Within minutes of going live, reporting that Oscar had apparently shot dead his girlfriend, my phone started ringing. Fellow hacks on their way to the scene wanted to confirm the address. Each call was a quick exchange of details, and it wasn't long before the entrance to the luxury estate was swarming with journalists from just about every South African publication.

‘What have your contacts told you?' was the question being thrown around. ‘The cops are saying fuck all,' was the most frequent response.

My silver Honda Jazz, parked closest to the entrance, had become a gathering point, the communal car to lean on and from which to listen to the radio. We waited. As the breaking news story gathered momentum, we needed official confirmation, a statement, a briefing – anything.

The Police Briefing

The boom at the exit of the terracotta, faux-rock Tuscan complex rose steadily to allow the white mortuary van to drive through. The van bore the distinctive yellow-and-blue reflector tape, with the stencilled lettering of the Gauteng Forensic Pathology Services running across its flank. In the back lay Reeva Steenkamp's body. It was close to 9am. Journalists were still gathering at the estate's main gate as the mortuary vehicle drove out, an indication of how late reporters were to get to the story. In South Africa, it is not uncommon for the dead to lie at a crime scene for hours as teams of forensic experts comb the area for clues, take pictures and document evidence.

Reporters milled around outside the estate, filing reports with the little information they had gathered from unofficial sources. Just before 11am, a large convoy of police and private vehicles sped out of the complex.
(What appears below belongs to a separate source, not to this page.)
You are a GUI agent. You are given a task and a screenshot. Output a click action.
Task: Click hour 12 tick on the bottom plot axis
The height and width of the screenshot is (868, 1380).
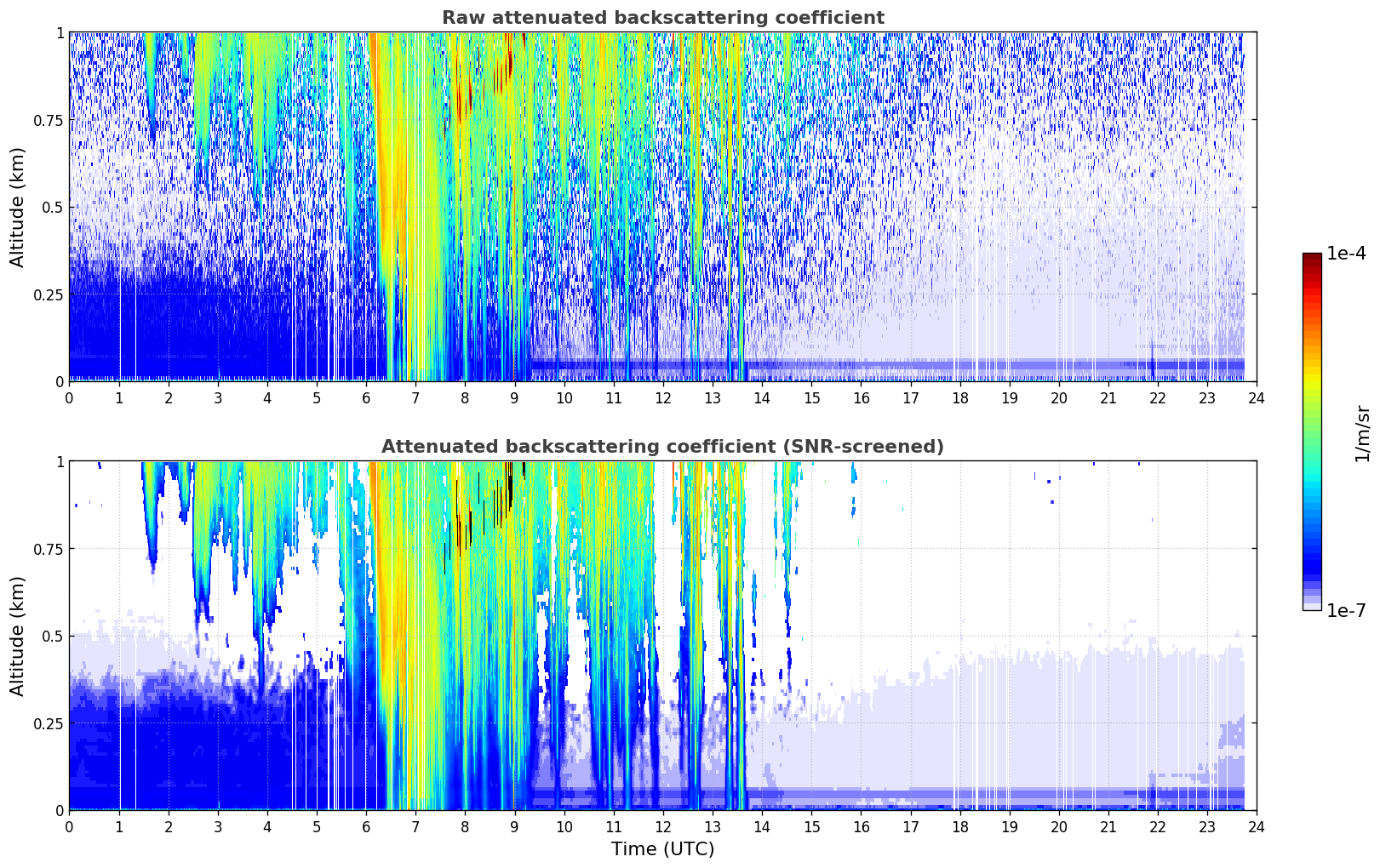662,827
Journalists scrambled to establish whether Oscar Pistorius was in one of the cars in the cavalcade and some gave chase, others remaining behind to await a briefing from the police.

Before long several police officers from the South African Police Service (SAPS) strode out to the waiting cameras and microphones to address the world's media. Responsibility for communication of this matter had been escalated from police station level – Boschkop – to Gauteng provincial level.
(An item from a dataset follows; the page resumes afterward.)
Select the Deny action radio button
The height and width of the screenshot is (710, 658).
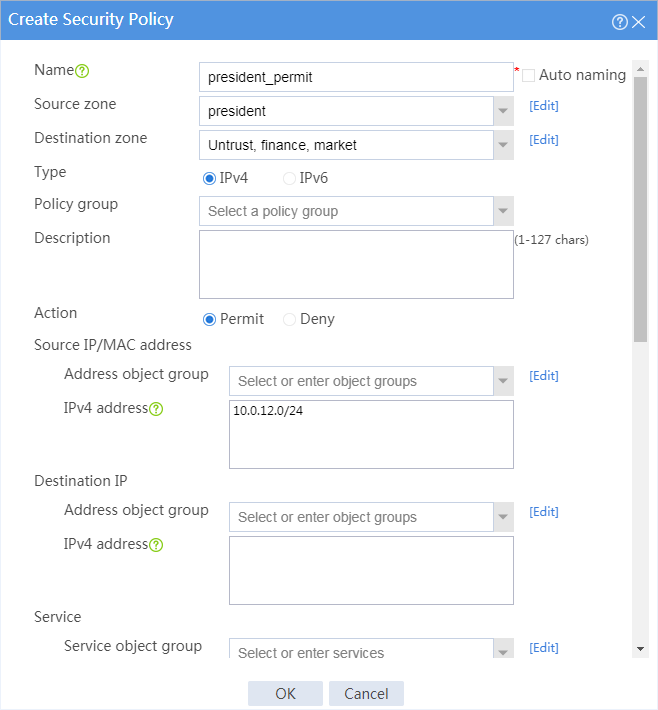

Brigadier Denise Beukes, her blonde hair neatly tucked away under a SAPS-issue cap and her lipstick pristine, led the briefing. She was composed and measured, selecting her words carefully as she delivered her statement:

We can confirm that there was a shooting incident this morning at the home of the well-known Paralympic athlete Oscar Pistorius. At this stage we can confirm a young woman, a thirty-year-old woman, did die
on the scene of gunshot wounds. A 26-year-old male has been arrested and charged with murder. At this stage he is on his way to a visit to the district surgeon for a medical examination and will be appearing in the Pretoria Magistrate's Court at two o'clock this afternoon. We have also taken cognisance of media reports during the course of the morning of an alleged break-in or that the young lady was allegedly mistaken to be a burglar. We're not sure where this report came from; it definitely didn't come from the South African Police Service. Our detectives have been on the scene; our forensic investigators have been on the scene and the investigation is ongoing.

Her comments took most journalists by surprise and, for the first time, the story began to shift. The only version until that point had been that Oscar had mistaken Reeva for an intruder and that the shooting had been a terrible mistake. Initial reports even suggested that Reeva had been sneaking into his house to surprise him for Valentine's Day. Now it appeared the scenario could be very different.

To the surprise of some reporters who had gathered, Beukes took questions. The first enquiry was whether or not she could identify the deceased?

‘At this stage the challenge that we've got is that her family has not identified her and so until her family has identified her, we're not at liberty to give her name to the media, unfortunately,' Beukes explained, using her hands for extra emphasis.